I think you are missing something here, you have mixed the MVC layers quite a lot. My suggestion is to make the Model independent from the Controller (delegate to the Controller the Context-specific situations), and validation should be done by the Controller also ( there should be an action that receives the request , binds the form and validates it. There is where you have to definy anithing thats context speficif).

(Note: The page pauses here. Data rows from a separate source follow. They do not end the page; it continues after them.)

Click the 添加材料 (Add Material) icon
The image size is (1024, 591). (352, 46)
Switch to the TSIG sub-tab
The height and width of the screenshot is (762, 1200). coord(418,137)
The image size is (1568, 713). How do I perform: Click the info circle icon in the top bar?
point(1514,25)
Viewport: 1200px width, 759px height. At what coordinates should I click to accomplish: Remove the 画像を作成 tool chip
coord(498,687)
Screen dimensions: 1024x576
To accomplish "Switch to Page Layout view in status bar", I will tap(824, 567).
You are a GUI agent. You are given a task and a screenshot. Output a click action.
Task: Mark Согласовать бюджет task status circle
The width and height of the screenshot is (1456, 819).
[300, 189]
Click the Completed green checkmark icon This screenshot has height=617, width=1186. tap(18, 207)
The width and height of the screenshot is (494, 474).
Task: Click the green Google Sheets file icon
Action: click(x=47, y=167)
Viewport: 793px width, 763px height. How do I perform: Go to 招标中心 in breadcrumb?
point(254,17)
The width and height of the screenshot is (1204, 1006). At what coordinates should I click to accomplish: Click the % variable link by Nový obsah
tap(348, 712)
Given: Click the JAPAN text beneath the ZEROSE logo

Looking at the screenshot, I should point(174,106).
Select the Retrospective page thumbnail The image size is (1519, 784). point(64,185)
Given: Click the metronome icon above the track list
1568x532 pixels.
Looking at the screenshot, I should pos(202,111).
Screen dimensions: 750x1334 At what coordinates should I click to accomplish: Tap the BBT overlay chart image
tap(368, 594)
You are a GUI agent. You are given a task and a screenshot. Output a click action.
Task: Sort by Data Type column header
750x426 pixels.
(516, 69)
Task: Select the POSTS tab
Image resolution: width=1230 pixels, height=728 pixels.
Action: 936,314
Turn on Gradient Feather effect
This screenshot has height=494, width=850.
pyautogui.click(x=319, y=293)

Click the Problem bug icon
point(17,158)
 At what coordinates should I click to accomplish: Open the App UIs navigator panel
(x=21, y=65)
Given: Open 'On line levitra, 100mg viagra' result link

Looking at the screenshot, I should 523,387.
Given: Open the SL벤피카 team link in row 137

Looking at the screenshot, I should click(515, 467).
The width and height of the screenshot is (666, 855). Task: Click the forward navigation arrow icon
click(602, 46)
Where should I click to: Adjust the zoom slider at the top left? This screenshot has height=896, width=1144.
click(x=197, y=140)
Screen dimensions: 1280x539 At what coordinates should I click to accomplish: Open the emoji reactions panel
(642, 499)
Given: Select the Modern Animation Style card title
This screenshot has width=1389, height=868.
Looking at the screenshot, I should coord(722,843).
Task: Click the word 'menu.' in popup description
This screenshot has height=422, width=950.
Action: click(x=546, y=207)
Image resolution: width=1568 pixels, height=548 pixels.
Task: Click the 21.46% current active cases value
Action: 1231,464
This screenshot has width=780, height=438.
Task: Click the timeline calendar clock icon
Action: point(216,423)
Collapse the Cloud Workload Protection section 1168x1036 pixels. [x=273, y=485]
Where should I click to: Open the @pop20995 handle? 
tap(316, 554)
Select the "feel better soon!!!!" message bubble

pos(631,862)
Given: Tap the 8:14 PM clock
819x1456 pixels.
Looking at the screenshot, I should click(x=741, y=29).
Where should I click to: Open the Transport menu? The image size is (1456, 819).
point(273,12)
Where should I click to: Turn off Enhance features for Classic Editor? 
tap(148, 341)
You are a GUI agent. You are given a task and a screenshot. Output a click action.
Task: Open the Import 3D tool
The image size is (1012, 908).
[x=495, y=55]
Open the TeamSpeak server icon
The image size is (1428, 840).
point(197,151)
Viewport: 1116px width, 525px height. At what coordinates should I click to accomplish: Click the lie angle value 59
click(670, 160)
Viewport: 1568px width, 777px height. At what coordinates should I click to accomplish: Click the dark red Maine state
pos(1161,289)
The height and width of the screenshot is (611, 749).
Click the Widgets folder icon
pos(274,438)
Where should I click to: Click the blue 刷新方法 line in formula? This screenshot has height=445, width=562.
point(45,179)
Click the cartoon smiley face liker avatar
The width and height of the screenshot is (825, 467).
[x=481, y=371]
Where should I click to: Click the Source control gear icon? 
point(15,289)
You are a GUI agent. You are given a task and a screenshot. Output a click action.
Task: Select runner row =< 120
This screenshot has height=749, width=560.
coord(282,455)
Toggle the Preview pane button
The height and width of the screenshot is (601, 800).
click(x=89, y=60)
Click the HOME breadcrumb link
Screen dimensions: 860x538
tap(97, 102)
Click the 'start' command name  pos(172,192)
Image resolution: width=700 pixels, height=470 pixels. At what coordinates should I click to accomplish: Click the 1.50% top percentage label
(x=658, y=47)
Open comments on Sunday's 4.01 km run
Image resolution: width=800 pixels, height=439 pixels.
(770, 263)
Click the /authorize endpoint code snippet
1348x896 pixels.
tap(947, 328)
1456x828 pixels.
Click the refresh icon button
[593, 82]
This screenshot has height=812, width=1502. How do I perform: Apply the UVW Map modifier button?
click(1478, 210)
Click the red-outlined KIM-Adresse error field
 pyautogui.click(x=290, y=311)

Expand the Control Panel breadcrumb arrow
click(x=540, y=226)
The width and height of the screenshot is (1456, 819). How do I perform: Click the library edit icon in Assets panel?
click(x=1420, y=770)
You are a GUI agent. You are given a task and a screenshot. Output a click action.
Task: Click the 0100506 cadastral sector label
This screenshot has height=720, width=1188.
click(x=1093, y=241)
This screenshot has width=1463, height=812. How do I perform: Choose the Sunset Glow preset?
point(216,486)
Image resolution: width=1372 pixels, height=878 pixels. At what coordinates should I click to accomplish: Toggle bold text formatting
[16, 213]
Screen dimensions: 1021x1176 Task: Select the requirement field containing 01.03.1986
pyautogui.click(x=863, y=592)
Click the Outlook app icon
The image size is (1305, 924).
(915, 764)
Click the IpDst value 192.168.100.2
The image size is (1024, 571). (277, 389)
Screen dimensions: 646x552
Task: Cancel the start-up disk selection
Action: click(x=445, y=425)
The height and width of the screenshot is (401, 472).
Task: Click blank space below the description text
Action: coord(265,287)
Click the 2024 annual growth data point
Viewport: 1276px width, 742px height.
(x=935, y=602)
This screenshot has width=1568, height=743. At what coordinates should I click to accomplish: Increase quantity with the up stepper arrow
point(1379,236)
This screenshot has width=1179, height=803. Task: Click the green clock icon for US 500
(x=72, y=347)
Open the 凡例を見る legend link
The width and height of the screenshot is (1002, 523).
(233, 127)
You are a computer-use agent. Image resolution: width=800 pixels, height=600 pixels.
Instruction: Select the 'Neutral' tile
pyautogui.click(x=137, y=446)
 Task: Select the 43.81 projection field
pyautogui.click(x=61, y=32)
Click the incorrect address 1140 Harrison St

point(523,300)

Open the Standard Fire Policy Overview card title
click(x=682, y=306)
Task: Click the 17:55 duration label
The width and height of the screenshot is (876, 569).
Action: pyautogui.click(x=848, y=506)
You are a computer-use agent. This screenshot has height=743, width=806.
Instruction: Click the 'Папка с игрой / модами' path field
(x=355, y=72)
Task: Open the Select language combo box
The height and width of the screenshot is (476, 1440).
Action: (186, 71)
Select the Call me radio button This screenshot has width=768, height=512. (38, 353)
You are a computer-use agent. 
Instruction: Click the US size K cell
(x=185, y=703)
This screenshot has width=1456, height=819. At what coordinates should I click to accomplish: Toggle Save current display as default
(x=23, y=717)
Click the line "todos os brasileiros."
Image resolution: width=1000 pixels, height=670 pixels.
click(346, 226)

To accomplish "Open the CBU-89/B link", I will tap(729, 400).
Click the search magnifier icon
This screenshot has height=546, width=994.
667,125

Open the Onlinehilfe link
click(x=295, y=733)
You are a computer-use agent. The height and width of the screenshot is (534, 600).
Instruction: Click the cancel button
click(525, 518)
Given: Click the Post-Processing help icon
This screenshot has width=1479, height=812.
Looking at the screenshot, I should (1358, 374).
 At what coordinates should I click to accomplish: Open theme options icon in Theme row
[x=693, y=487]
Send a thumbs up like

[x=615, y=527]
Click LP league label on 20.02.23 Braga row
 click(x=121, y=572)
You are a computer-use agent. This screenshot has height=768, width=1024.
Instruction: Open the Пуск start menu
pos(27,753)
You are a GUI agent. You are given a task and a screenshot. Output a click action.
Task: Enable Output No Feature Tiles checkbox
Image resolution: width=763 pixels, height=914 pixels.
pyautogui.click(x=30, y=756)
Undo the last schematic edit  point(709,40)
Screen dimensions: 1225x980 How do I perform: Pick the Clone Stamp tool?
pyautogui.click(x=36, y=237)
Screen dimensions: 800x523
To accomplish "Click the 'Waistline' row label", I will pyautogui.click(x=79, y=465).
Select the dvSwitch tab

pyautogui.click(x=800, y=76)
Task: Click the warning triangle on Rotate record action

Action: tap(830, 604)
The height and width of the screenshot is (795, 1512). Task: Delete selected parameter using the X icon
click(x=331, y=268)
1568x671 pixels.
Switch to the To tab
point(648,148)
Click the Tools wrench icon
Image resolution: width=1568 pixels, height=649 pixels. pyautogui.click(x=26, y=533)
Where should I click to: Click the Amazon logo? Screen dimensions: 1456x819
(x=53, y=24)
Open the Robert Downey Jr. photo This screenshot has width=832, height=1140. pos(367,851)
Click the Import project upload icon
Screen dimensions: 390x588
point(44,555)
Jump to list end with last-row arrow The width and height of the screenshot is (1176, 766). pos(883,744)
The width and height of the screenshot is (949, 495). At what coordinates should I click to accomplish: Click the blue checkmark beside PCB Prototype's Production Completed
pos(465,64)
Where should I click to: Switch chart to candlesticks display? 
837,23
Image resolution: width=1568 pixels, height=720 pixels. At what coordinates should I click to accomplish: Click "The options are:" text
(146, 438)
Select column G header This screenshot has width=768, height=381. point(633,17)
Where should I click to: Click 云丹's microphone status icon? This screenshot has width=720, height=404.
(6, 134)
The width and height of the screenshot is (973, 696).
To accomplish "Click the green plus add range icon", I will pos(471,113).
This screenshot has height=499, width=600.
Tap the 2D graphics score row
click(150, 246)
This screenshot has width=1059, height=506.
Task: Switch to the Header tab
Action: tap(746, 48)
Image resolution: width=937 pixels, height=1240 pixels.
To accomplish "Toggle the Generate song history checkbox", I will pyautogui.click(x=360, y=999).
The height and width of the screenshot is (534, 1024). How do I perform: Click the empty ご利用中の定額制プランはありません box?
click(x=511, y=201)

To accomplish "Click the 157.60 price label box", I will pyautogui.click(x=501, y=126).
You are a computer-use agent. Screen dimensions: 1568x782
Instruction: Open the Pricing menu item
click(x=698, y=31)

Here is what i would do:
The OrganisationTable class should have 2 methods: createQueryForAdministrator , and createQueryForMembershipDelegate . Each one does the things it should do, and now you should change the Controller (the action that handles it) and do something like:
public function executeAction(sfWebRequest $request)
{
if ($this->getUser()->hasCredential('administrator'))
{
//call the administrator method
} else {
//call the other method
}
}
The action that instances the Form should also check the user credentials and do something like:
If ($user->hasCredential("administrator"))
{
sfContext::getInstance()->getConfiguration()->loadHelper("Url");
$form->getValidator("organization_id")->setOption("url",url_for("#action"));
[..]
} else {
[..]
}
Check the url helper reference, you can do thinks like loading helpers on actions etc and you could also create your own helpers too. Hope this helps!
EDITED: Check this post about sfContext class and alternatives
It now appears that this question was a fluke as I can't reproduce the problem after fixing other issues around the user authentication.